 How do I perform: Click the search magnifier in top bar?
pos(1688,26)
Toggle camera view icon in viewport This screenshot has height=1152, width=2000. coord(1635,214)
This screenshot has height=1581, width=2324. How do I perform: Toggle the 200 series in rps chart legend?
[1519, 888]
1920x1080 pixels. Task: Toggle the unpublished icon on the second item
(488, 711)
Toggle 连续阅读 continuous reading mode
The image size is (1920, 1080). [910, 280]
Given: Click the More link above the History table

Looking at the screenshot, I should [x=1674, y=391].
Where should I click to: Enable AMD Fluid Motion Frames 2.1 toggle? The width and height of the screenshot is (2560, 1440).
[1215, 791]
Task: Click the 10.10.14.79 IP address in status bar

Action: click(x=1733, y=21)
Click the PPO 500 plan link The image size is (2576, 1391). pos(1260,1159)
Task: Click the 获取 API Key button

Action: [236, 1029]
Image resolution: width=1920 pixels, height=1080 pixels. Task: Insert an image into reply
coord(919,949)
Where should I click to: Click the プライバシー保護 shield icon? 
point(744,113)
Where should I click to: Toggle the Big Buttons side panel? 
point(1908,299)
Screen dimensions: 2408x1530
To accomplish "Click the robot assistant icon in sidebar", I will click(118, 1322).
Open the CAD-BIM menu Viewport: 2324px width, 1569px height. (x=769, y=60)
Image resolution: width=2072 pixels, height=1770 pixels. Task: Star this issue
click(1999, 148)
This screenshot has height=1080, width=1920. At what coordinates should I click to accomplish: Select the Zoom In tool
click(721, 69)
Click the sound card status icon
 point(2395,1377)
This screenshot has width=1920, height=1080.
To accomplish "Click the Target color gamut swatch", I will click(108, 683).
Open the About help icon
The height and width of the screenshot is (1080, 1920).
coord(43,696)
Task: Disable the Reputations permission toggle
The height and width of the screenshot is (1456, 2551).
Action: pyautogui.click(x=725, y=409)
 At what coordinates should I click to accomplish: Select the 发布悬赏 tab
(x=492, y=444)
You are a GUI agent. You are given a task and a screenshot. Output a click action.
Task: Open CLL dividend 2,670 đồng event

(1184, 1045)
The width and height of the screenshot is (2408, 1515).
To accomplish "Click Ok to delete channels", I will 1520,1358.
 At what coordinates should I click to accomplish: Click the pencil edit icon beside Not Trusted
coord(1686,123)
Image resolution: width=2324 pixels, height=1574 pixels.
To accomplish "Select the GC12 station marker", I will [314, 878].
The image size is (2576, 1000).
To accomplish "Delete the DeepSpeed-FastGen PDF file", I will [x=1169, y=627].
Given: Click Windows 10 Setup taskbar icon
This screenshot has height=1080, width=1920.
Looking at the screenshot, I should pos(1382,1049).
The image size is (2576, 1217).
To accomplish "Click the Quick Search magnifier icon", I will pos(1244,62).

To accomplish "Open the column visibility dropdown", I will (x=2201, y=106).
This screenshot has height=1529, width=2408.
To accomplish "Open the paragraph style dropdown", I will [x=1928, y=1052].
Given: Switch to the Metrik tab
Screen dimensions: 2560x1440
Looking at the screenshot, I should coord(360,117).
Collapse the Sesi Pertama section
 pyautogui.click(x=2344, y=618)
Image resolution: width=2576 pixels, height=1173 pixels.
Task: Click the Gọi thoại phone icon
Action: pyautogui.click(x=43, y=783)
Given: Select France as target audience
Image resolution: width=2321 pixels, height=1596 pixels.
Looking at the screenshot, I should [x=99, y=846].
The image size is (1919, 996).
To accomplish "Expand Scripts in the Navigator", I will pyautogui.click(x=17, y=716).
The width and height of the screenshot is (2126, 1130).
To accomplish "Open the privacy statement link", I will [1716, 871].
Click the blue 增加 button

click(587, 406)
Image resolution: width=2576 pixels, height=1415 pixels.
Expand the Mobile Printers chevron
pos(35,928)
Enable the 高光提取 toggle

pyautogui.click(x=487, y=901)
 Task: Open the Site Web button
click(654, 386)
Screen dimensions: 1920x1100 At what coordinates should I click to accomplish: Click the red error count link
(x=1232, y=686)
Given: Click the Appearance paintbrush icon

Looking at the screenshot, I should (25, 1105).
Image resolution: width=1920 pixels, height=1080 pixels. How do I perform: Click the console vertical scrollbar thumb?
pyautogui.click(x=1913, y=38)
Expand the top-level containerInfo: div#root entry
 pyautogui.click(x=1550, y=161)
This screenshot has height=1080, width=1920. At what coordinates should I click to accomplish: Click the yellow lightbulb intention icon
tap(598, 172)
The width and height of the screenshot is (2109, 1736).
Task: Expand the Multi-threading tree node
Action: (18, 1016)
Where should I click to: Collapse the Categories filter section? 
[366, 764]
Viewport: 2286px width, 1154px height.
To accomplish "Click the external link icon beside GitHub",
+-------+
--- Your task ---
The entries must all be transcribed exactly.

--- Solution for this task ---
 How do I perform: Click the search magnifier in top bar?
pos(1688,26)
Toggle camera view icon in viewport This screenshot has height=1152, width=2000. coord(1635,214)
This screenshot has height=1581, width=2324. How do I perform: Toggle the 200 series in rps chart legend?
[1519, 888]
1920x1080 pixels. Task: Toggle the unpublished icon on the second item
(488, 711)
Toggle 连续阅读 continuous reading mode
The image size is (1920, 1080). [910, 280]
Given: Click the More link above the History table

Looking at the screenshot, I should [x=1674, y=391].
Where should I click to: Enable AMD Fluid Motion Frames 2.1 toggle? The width and height of the screenshot is (2560, 1440).
[1215, 791]
Task: Click the 10.10.14.79 IP address in status bar

Action: click(x=1733, y=21)
Click the PPO 500 plan link The image size is (2576, 1391). pos(1260,1159)
Task: Click the 获取 API Key button

Action: [236, 1029]
Image resolution: width=1920 pixels, height=1080 pixels. Task: Insert an image into reply
coord(919,949)
Where should I click to: Click the プライバシー保護 shield icon? 
point(744,113)
Where should I click to: Toggle the Big Buttons side panel? 
point(1908,299)
Screen dimensions: 2408x1530
To accomplish "Click the robot assistant icon in sidebar", I will click(118, 1322).
Open the CAD-BIM menu Viewport: 2324px width, 1569px height. (x=769, y=60)
Image resolution: width=2072 pixels, height=1770 pixels. Task: Star this issue
click(1999, 148)
This screenshot has height=1080, width=1920. At what coordinates should I click to accomplish: Select the Zoom In tool
click(721, 69)
Click the sound card status icon
 point(2395,1377)
This screenshot has width=1920, height=1080.
To accomplish "Click the Target color gamut swatch", I will click(108, 683).
Open the About help icon
The height and width of the screenshot is (1080, 1920).
coord(43,696)
Task: Disable the Reputations permission toggle
The height and width of the screenshot is (1456, 2551).
Action: pyautogui.click(x=725, y=409)
 At what coordinates should I click to accomplish: Select the 发布悬赏 tab
(x=492, y=444)
You are a GUI agent. You are given a task and a screenshot. Output a click action.
Task: Open CLL dividend 2,670 đồng event

(1184, 1045)
The width and height of the screenshot is (2408, 1515).
To accomplish "Click Ok to delete channels", I will 1520,1358.
 At what coordinates should I click to accomplish: Click the pencil edit icon beside Not Trusted
coord(1686,123)
Image resolution: width=2324 pixels, height=1574 pixels.
To accomplish "Select the GC12 station marker", I will [314, 878].
The image size is (2576, 1000).
To accomplish "Delete the DeepSpeed-FastGen PDF file", I will [x=1169, y=627].
Given: Click Windows 10 Setup taskbar icon
This screenshot has height=1080, width=1920.
Looking at the screenshot, I should pos(1382,1049).
The image size is (2576, 1217).
To accomplish "Click the Quick Search magnifier icon", I will pos(1244,62).

To accomplish "Open the column visibility dropdown", I will (x=2201, y=106).
This screenshot has height=1529, width=2408.
To accomplish "Open the paragraph style dropdown", I will [x=1928, y=1052].
Given: Switch to the Metrik tab
Screen dimensions: 2560x1440
Looking at the screenshot, I should coord(360,117).
Collapse the Sesi Pertama section
 pyautogui.click(x=2344, y=618)
Image resolution: width=2576 pixels, height=1173 pixels.
Task: Click the Gọi thoại phone icon
Action: pyautogui.click(x=43, y=783)
Given: Select France as target audience
Image resolution: width=2321 pixels, height=1596 pixels.
Looking at the screenshot, I should [x=99, y=846].
The image size is (1919, 996).
To accomplish "Expand Scripts in the Navigator", I will pyautogui.click(x=17, y=716).
The width and height of the screenshot is (2126, 1130).
To accomplish "Open the privacy statement link", I will [1716, 871].
Click the blue 增加 button

click(587, 406)
Image resolution: width=2576 pixels, height=1415 pixels.
Expand the Mobile Printers chevron
pos(35,928)
Enable the 高光提取 toggle

pyautogui.click(x=487, y=901)
 Task: Open the Site Web button
click(654, 386)
Screen dimensions: 1920x1100 At what coordinates should I click to accomplish: Click the red error count link
(x=1232, y=686)
Given: Click the Appearance paintbrush icon

Looking at the screenshot, I should (25, 1105).
Image resolution: width=1920 pixels, height=1080 pixels. How do I perform: Click the console vertical scrollbar thumb?
pyautogui.click(x=1913, y=38)
Expand the top-level containerInfo: div#root entry
 pyautogui.click(x=1550, y=161)
This screenshot has height=1080, width=1920. At what coordinates should I click to accomplish: Click the yellow lightbulb intention icon
tap(598, 172)
The width and height of the screenshot is (2109, 1736).
Task: Expand the Multi-threading tree node
Action: (18, 1016)
Where should I click to: Collapse the Categories filter section? 
[366, 764]
Viewport: 2286px width, 1154px height.
To accomplish "Click the external link icon beside GitHub",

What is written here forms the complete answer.